ACTION ITEM:
In the entries below, find the line with "Explore Courses (16, 2464)" and the line with "Curious (391, 1917)"; give again those lines and every line between them, exactly.
-=-=-=-=-
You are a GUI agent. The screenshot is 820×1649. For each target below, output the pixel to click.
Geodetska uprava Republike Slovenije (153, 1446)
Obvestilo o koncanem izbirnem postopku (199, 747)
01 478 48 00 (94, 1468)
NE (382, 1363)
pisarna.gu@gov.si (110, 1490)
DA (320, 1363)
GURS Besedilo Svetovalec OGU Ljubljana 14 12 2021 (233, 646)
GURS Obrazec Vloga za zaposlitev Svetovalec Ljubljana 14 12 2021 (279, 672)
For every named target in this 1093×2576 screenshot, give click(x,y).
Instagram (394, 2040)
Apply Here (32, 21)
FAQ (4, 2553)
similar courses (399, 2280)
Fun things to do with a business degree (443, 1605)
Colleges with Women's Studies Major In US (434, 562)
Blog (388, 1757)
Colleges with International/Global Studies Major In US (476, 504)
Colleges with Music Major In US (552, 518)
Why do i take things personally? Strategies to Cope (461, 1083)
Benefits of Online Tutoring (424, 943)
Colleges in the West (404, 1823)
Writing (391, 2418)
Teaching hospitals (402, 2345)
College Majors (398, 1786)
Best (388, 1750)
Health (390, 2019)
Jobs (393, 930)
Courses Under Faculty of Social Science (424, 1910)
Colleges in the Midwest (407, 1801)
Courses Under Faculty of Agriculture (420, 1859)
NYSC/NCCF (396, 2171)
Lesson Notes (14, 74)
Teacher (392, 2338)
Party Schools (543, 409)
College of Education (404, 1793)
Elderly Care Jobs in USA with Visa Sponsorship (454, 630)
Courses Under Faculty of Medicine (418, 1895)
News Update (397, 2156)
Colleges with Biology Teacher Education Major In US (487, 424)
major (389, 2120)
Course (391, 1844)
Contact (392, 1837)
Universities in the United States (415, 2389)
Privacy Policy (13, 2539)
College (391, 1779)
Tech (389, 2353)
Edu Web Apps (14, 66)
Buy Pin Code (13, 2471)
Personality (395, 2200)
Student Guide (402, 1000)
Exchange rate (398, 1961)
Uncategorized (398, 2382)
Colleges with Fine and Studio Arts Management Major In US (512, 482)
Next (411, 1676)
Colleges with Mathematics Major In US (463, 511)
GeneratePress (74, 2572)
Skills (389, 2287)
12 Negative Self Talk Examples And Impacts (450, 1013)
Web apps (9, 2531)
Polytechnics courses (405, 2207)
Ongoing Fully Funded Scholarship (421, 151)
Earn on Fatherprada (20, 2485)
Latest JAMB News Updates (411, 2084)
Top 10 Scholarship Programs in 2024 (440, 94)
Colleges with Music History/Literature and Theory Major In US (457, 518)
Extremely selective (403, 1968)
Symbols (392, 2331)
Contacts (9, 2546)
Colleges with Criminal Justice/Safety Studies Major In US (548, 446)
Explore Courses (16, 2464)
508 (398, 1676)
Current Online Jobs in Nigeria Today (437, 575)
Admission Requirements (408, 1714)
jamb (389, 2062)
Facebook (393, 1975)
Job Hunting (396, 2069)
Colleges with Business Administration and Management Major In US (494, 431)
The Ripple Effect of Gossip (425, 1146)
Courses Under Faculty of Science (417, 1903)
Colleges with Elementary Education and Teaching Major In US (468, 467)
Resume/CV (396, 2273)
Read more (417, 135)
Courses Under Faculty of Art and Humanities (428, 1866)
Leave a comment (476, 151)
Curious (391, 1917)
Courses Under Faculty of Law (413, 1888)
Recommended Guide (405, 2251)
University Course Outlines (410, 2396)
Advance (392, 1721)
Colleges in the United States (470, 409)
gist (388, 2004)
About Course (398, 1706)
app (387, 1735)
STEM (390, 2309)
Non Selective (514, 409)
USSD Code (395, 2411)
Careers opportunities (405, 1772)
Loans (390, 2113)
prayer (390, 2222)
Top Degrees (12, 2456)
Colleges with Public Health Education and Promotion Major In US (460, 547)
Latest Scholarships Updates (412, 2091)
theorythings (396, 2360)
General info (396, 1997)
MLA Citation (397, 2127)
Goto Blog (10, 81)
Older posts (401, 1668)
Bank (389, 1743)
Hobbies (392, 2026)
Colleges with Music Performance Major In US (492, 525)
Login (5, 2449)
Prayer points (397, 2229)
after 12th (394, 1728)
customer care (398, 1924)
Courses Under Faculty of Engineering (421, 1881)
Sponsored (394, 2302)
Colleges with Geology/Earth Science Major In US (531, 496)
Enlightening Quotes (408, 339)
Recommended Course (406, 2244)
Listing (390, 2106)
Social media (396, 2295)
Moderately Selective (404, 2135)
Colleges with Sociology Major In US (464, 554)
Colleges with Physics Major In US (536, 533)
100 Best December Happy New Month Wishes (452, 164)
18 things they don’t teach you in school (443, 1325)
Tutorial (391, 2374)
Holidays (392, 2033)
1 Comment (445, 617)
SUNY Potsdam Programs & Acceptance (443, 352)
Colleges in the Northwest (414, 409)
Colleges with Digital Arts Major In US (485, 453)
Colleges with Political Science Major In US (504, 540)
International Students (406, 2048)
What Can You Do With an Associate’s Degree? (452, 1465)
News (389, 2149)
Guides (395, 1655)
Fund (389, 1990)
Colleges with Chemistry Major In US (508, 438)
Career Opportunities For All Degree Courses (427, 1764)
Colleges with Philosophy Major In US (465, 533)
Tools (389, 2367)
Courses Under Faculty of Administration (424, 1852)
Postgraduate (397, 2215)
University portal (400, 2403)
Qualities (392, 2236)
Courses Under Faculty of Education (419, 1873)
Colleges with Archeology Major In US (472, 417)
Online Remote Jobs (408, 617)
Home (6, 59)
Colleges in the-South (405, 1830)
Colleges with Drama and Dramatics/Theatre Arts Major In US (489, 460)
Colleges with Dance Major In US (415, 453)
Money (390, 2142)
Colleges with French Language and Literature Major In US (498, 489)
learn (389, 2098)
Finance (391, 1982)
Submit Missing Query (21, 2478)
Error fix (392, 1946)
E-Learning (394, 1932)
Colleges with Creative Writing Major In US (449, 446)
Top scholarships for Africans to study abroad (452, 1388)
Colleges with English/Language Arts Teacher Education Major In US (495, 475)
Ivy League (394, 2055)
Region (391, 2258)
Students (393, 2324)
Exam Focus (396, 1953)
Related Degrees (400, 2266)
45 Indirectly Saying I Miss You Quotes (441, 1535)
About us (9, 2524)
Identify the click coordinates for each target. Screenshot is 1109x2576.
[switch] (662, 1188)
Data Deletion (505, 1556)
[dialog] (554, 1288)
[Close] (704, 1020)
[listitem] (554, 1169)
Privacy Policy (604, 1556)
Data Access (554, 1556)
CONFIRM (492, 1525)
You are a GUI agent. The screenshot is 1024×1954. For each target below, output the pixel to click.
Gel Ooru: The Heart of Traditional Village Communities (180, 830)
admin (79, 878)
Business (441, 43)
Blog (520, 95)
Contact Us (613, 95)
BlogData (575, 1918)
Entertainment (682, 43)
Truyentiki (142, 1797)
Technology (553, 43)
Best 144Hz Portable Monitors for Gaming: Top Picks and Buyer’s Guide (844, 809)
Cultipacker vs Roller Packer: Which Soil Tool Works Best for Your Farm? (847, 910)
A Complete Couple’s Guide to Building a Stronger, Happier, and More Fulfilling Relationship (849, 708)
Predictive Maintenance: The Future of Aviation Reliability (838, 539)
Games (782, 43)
-=-=-=-=-
SOLUTION TO THE EXERCISE:
Explore Courses (16, 2464)
508 (398, 1676)
Current Online Jobs in Nigeria Today (437, 575)
Admission Requirements (408, 1714)
jamb (389, 2062)
Facebook (393, 1975)
Job Hunting (396, 2069)
Colleges with Business Administration and Management Major In US (494, 431)
The Ripple Effect of Gossip (425, 1146)
Courses Under Faculty of Science (417, 1903)
Colleges with Elementary Education and Teaching Major In US (468, 467)
Resume/CV (396, 2273)
Read more (417, 135)
Courses Under Faculty of Art and Humanities (428, 1866)
Leave a comment (476, 151)
Curious (391, 1917)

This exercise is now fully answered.